EXERCISE PROMPT
Reproduce the passage of the accounting policies text between "The accompanying consolidated financial statements include" and "eliminated in consolidation.", inclusive.

SOURCE TEXT

╭──

Principles of Consolidation and Presentation
 
The accompanying consolidated financial statements include the accounts of the Company and its wholly owned subsidiaries, Brushy Resources, Inc., ImPetro Operating, LLC, ImPetro Resources, LLC, Lilis Operating Company, LLC, and Hurricane Resources LLC. All significant intercompany accounts and transactions have been eliminated in consolidation.
   
Use of Estimates
 
The accompanying consolidated financial statements are prepared in conformity with GAAP which requires the Company to make a number of estimates and assumptions relating to the reported amounts of assets and liabilities; disclosure of contingent assets and liabilities at the date of the financial statements; the reported amounts of revenues and expenses during the reporting period; and the quantities and values of proved oil, natural gas and natural gas liquid (“NGL”) reserves used in calculating depletion and assessing impairment of its oil and natural gas properties. The most significant estimates pertain to the evaluation of unproved properties for impairment, proved oil and natural gas reserves and related cash flow estimates used in the depletion and impairment of oil and natural gas properties; the timing and amount of transfers of our unevaluated properties into our amortizable full cost pool; the fair value of embedded derivatives and commodity derivative contracts, accrued oil and natural gas revenues and expenses, valuation of options and warrants, and common stock; and the allocation of general and administrative expenses. Actual results could differ significantly from these estimates.

Reclassifications

Certain reclassifications have been made to the prior year comparative financial statements to conform to the 2019 presentation. These reclassifications have no effect on the Company’s previously reported results of operations, stockholders’ equity or cash flows.

Cash and Cash Equivalents

Cash and cash equivalents include highly liquid instruments with an original maturity of three months or less are stated at cost, which approximates fair value.
 
Accounts Receivable

The Company has accounts receivable from joint interest owners of properties operated by the Company. The Company typically has the right to withhold future revenue disbursements to recover any non-payment of related joint interest billings. Management routinely assesses accounts receivable amounts to determine their collectability and accrues an allowance for uncollectible receivables when, based on the judgment of management, it is probable that a receivable will not be collected. The Company records actual and estimated oil and natural gas revenue receivable from third parties at its net revenue interest. In addition, the Company has receivables derived from sales of certain oil and natural gas production which are collateral under the Company’s credit agreements. The Company had an allowance for doubtful accounts of $0.4 million as of December 31, 2019. There was no allowance for doubtful accounts as of December 31, 2018.

Fair Value of Financial Instruments

As of December 31, 2019, and 2018, the carrying value of cash and cash equivalents, accounts receivable, accounts payable, accrued liabilities, revenue payable and advances from joint interest partners approximates fair value due to the short-term nature of such items. The carrying value of the Company’s secured debt is carried at cost which approximates the fair value of the debt as the related interest rates approximates interest rates currently available to the Company.

╰──

INFORMATION PROVIDED
╭──

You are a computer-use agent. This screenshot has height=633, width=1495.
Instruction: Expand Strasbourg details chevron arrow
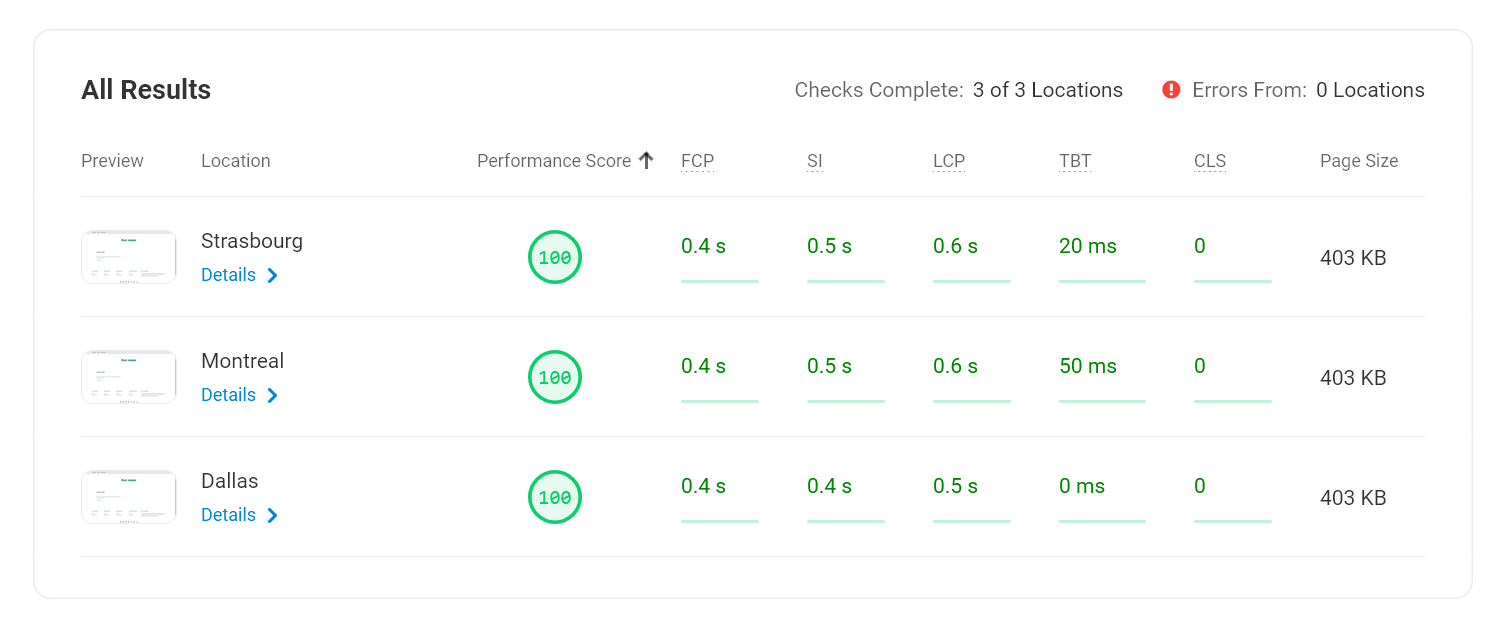(273, 275)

╰──

ANSWER FOR THE TASK
The accompanying consolidated financial statements include the accounts of the Company and its wholly owned subsidiaries, Brushy Resources, Inc., ImPetro Operating, LLC, ImPetro Resources, LLC, Lilis Operating Company, LLC, and Hurricane Resources LLC. All significant intercompany accounts and transactions have been eliminated in consolidation.